**Text provided:**

--*--

The modern tendency appears to be to use high voltage air break contactors up to 6.6 kV where any sort of frequent duty, or inching, plugging, reversing and complex interlocking is involved and where ease of inspection and maintenance and a reduction of outage time is important. A kiln drive is a typical example of where the use of such control gear is advantageous, and Fig. 1 shows a high tension air-break contactor control panel controlling a variable speed AC. type NS motor, for a kiln drive being currently supplied to a modern cement works in the Republic.
The author mentions the use of gamma-ray level control. This is known to be expensive but has the advantage of long life and there are no probes to be damaged by the material. What is the author's experience of this type of equipment compared with, say, the capacitance probe method?
The author has mentioned pressurised rooms for housing main mill drives and control equipment. Is it considered essential that nearly all motor control equipment and relay gear should be housed in such centralized pressurized rooms from where the feed is taken to the motors or other apparatus? This is one solution where bad environmental conditions prevail. The use of control panels with heavily gasket doors (often double doors) and other special constructional features, has been reported to in the past, but it is amazing how fine dust gets in even in these cases. In any case, you have to open up the doors for maintenance purposes.

--*--

**Things to do:**
A: In the discussion of motor control gear for cement works, up to what voltage does the modern tendency favor high voltage air break contactors?
B: Carry the discussion of motor control gear in cement works forward from its final sentence.

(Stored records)
--*--

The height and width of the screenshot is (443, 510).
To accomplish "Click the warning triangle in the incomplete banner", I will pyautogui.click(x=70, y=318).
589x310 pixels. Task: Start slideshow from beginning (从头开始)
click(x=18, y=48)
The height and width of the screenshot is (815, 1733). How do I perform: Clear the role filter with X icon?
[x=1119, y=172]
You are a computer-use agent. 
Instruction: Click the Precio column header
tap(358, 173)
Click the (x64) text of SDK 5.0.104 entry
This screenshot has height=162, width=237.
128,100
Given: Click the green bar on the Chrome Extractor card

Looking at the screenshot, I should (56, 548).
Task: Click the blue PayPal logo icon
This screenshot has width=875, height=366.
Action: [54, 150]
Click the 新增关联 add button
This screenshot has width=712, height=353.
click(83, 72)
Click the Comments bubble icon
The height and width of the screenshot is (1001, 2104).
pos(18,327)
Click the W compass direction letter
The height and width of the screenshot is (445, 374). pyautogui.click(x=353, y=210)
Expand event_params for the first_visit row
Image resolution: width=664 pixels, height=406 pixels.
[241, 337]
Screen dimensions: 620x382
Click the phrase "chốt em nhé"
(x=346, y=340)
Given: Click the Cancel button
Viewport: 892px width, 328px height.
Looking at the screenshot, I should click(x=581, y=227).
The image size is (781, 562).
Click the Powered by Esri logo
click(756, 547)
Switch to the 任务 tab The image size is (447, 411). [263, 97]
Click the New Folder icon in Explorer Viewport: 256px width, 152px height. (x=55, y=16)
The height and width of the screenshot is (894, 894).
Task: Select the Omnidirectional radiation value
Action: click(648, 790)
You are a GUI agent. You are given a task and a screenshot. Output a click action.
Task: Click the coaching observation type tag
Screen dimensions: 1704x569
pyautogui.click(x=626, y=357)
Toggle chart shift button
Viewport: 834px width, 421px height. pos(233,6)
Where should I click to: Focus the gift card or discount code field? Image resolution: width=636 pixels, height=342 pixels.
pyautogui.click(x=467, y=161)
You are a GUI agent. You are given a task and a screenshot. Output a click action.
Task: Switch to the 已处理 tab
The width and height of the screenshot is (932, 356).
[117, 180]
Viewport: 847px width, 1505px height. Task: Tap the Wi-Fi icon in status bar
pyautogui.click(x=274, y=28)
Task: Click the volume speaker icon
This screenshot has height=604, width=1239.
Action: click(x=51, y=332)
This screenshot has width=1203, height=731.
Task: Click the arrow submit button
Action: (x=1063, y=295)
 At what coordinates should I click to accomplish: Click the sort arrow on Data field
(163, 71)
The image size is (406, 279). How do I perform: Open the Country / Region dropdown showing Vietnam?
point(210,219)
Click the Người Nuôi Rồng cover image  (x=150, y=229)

--*--

**Responses in order:**
A: Up to 6.6 kV.

B:
The use of static switching devices has been mentioned. Would the author say that the desirable aim for the modern cement works is to eliminate all control equipment auxiliary contacts and relays and to use static components instead? Most static systems appear to employ plug-in units or modules. There is good reason to believe that the plugs and sockets themselves form the weak link in the chain and that modules, as shown in the photograph (Fig. 2), are the better proposition, to give maximum reliability. Fig. 3 illustrates an application of this type of gear.
AUTHOR'S REPLY TO DISCUSSION
Mr A. Grant (Visitor):
In reply to Mr A. Simpson:
As mentioned, rubber tyred units were selected by the shallow deposits and the consequent fast receding faces. Furthermore, due to the variation in the quality of the deposits, two faces are usually worked simultaneously to affect the initial blending of materials at the quarry, which, in effect, is the selective quarrying referred to by Mr Simpson.
The quality analysis of materials by conventional methods is cumbersome and slow, and tests conducted with the X-ray spectrometer have been most encouraging, both about accuracy and speed.
Primary crushed materials, i.e. minus 5 in, which proved less prone to arching when damp than the finer crushed materials, are extracted from the r.aw material store. The improved methods of extraction developed for fine materials may have merit, but from the author's experience these become too complicated to be entirely effective, and the simplified method described in the hypothetical case is regarded as more trouble-free and reliable in practice.
The comparison of the two different duties of the gyratory crushers described by Mr Simpson, and the reference to wearing and replacements, was most interesting. The selection of the impact breakers for the final crushing of non-abrasive materials was three-fold. Firstly, the wear in the breakers is small, and when replacements are required, it is comparatively easy and inexpensive. Secondly, the breaker gives a better size reduction, and thirdly, less headroom and floor area are required for this installation.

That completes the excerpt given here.